Parkinson’s Disease

What role does the immune response in the initiation and progression of Parkinson’s disease?

Myenteric plexus of the ileum with infiltrating CD3 T cells (green)

Myenteric plexus of the ileum with infiltrating CD3 T cells (green)

Parkinson’s disease (PD) is a prevalent neurodegenerative disorder characterized by a progressive decline in motor function. In addition to loss of dopaminergic neurons in the substantia nigra pars compacta (SNpc) and deposition of Lewy bodies composed of aggregated phosphorylated α-synuclein (a-syn) in the surviving neurons, the brain sustains chronic inflammation marked by infiltration of CD4+ and CD8+ T lymphocytes and persistent microglial activation.

The inflammation associated with PD is not limited to the brain, as patients experience chronic, elevated inflammation in the gut and increased serum levels of proinflammatory cytokines. However, whether brain inflammation and T lymphocyte infiltration into the affected regions are drivers or consequences of PD pathology remains unclear.

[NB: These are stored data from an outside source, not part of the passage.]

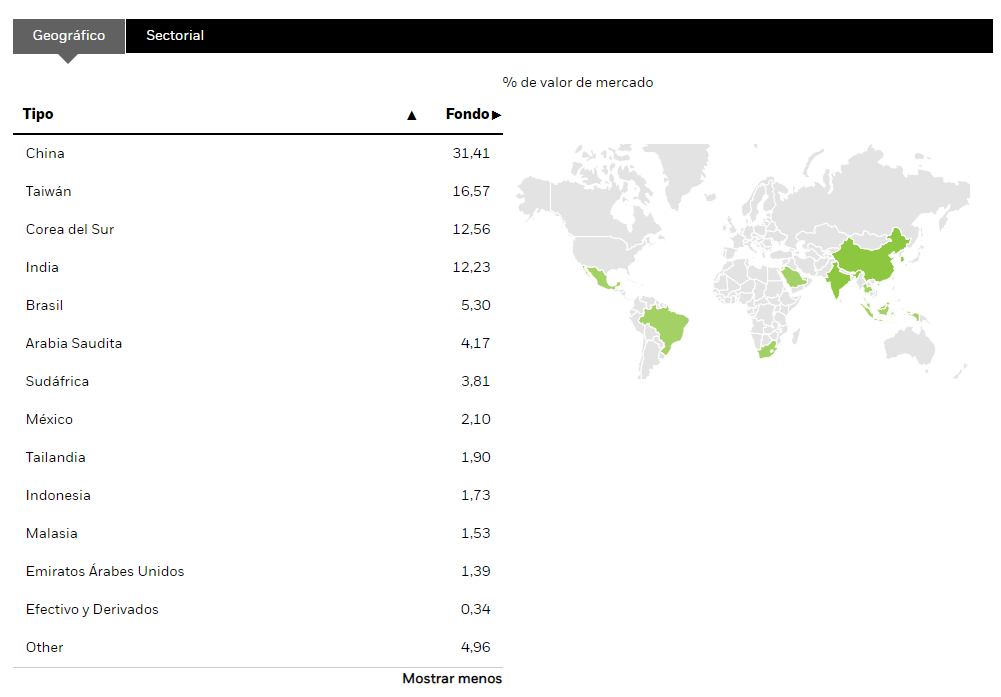Click Saudi Arabia on the map
The width and height of the screenshot is (1001, 697).
tap(795, 277)

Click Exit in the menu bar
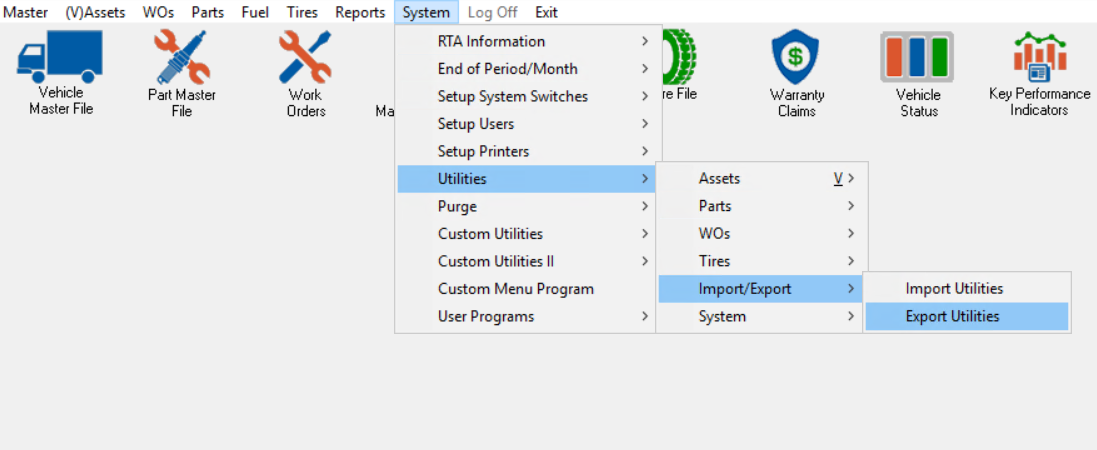coord(546,12)

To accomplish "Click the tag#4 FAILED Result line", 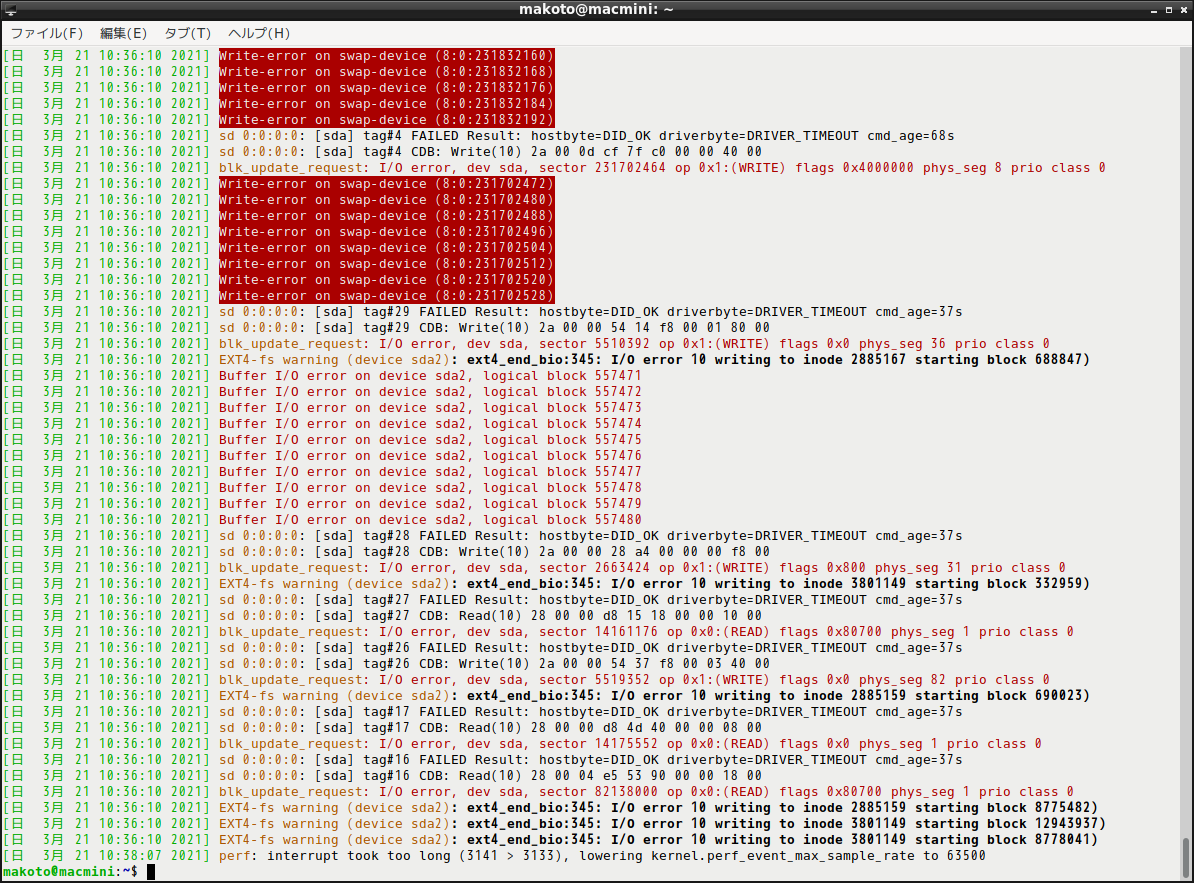I will 586,136.
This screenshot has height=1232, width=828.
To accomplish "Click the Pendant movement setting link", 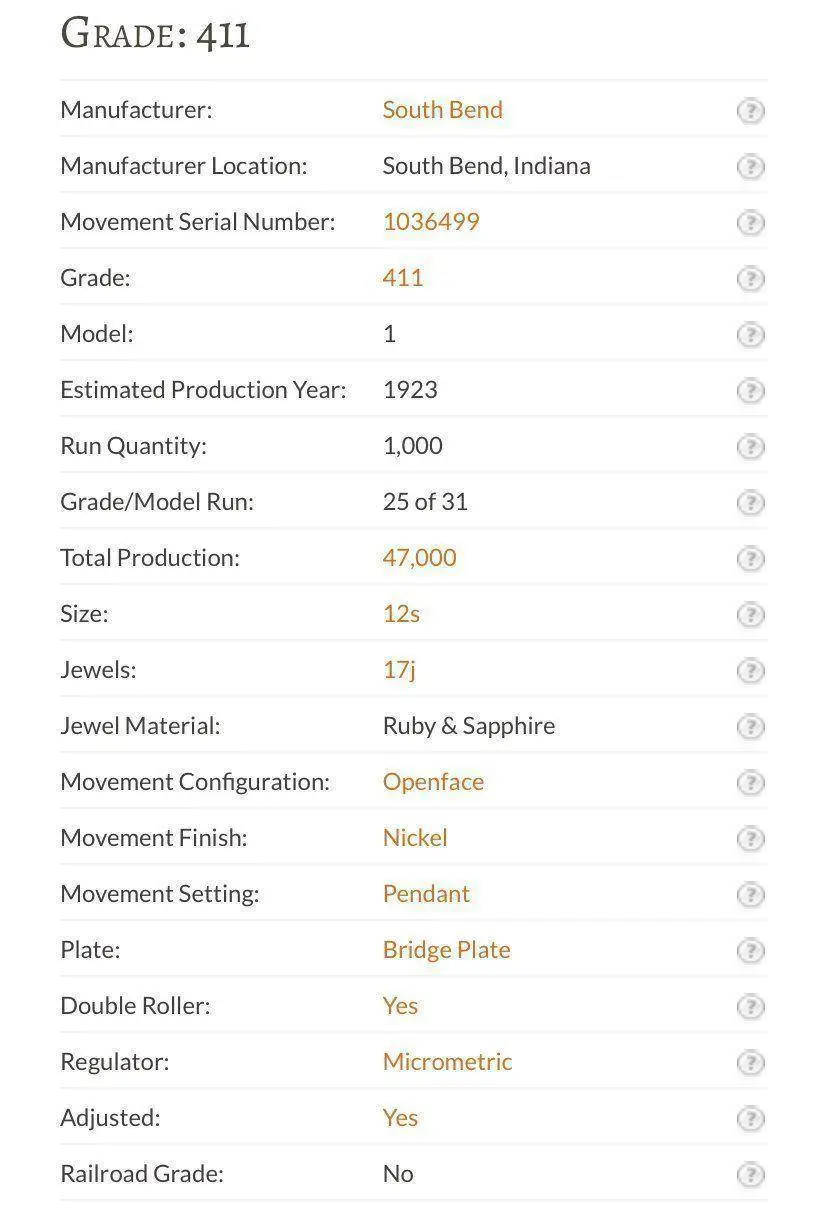I will click(426, 894).
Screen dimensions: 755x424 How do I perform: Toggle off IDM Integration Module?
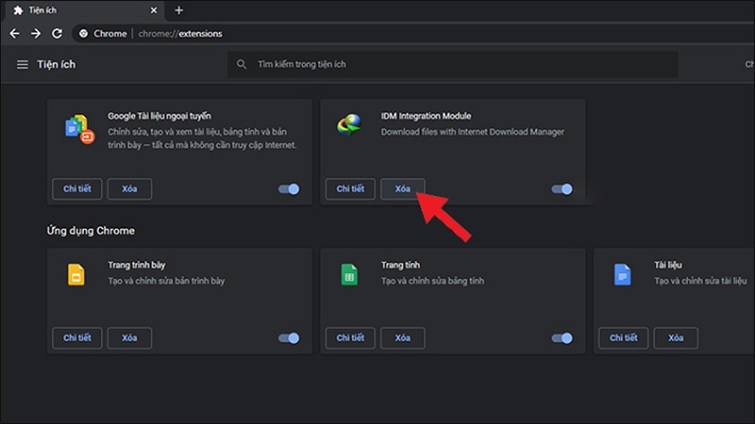[561, 189]
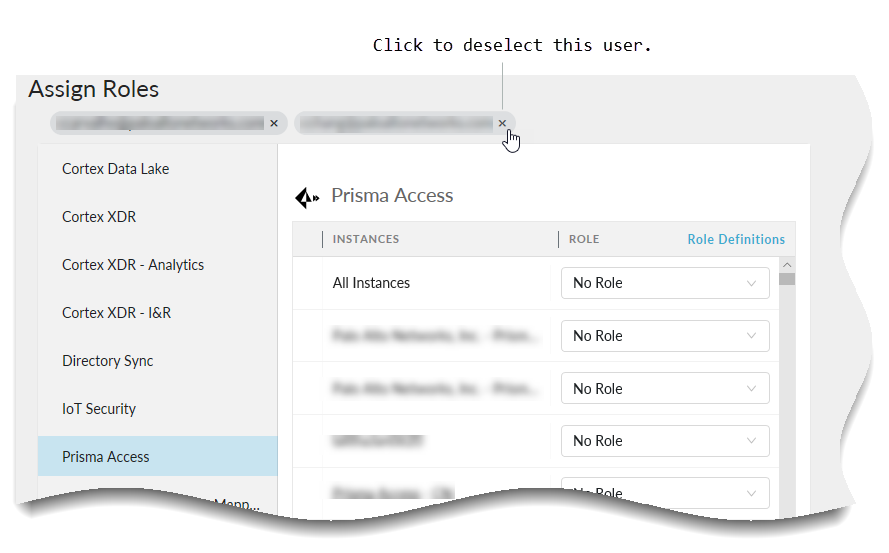
Task: Expand the All Instances role dropdown
Action: [665, 283]
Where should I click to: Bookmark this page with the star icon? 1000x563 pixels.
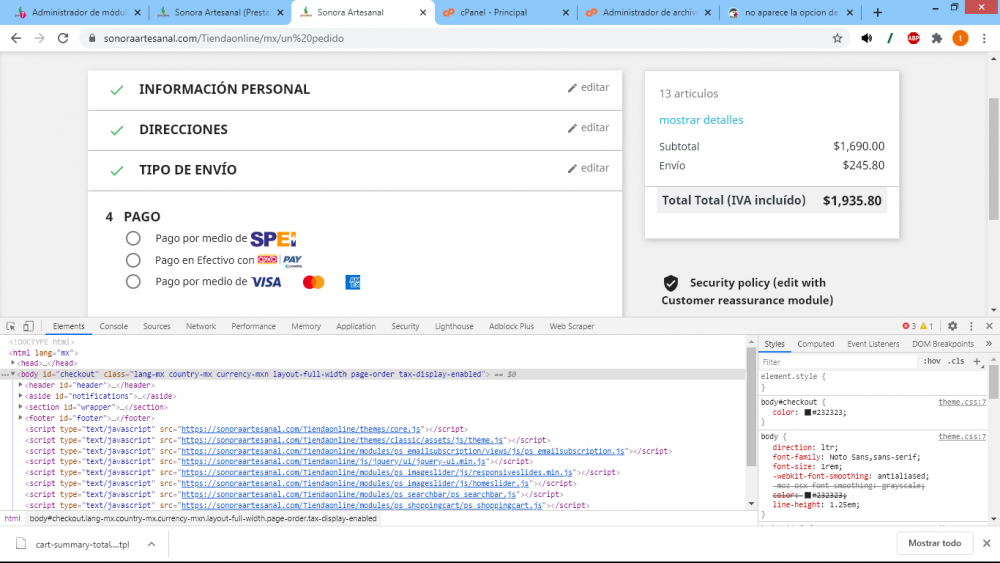(x=837, y=38)
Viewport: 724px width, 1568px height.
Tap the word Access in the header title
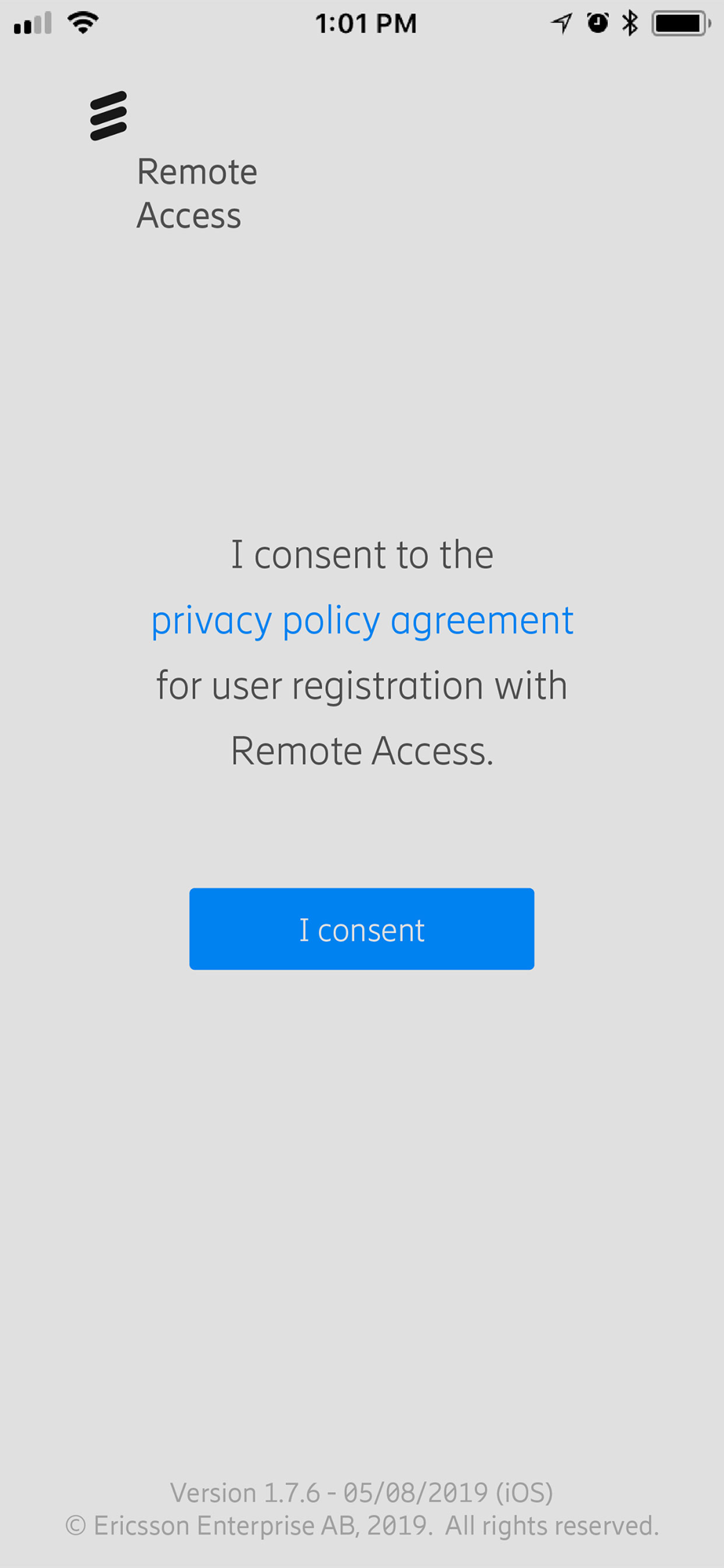[x=189, y=216]
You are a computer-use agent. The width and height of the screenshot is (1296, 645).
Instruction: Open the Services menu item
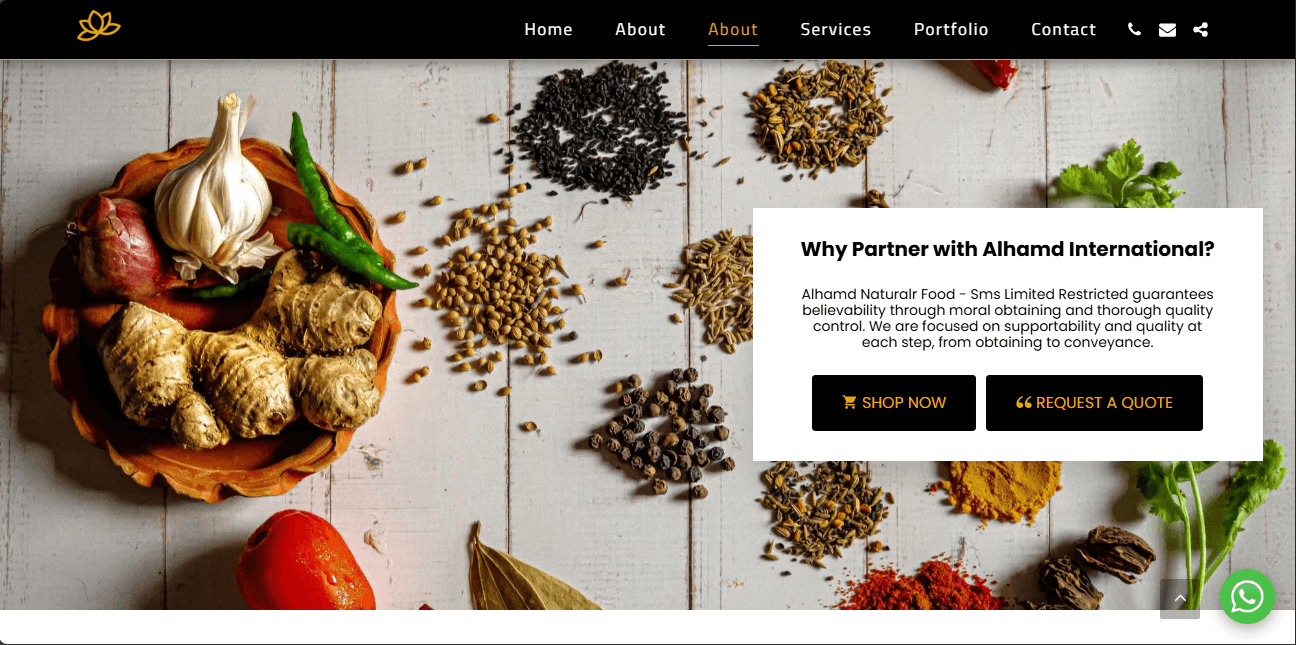coord(835,30)
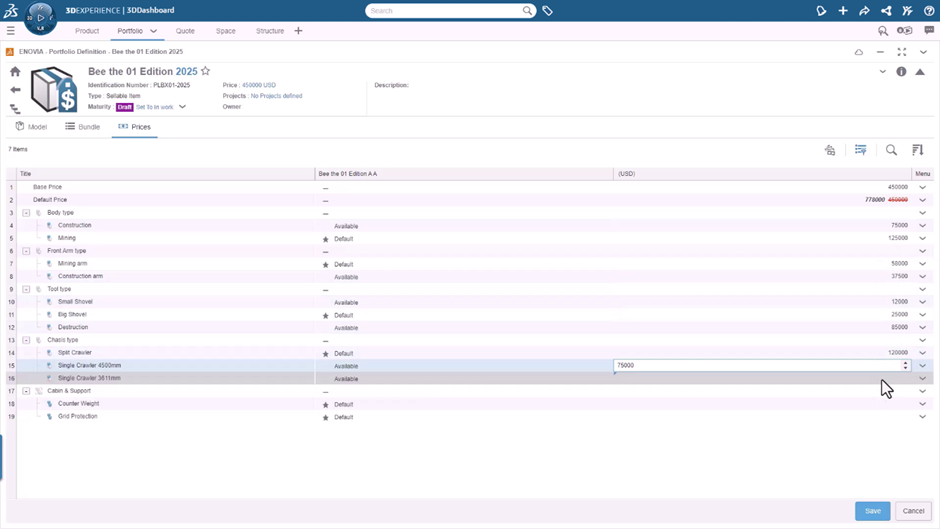Open the Quote dashboard tab
The image size is (940, 529).
185,31
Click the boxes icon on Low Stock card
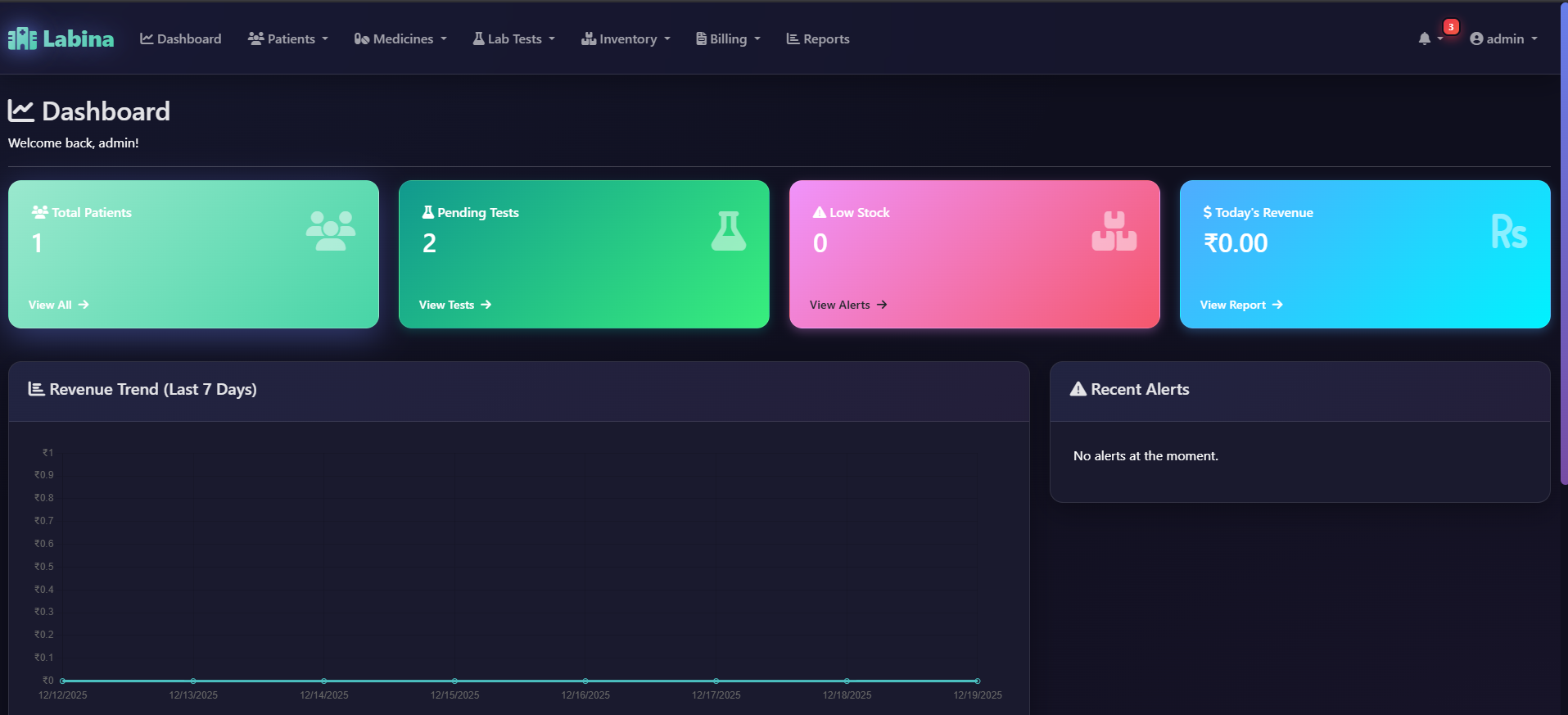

Ongoing work in the Agalliu lab has been investigating the role of the adaptive immune system in PD in human patients, a new mouse model, and primary cultures.

Related publications

Current projects

Role of T cells in Parkinson’s disease pathophysiology.

In the Agalliu lab, Connor has been utilizing a novel mouse model of Parkinson’s disease to investigate the mechanisms the adaptive immune response to alpha synuclein and development of prodromal PD.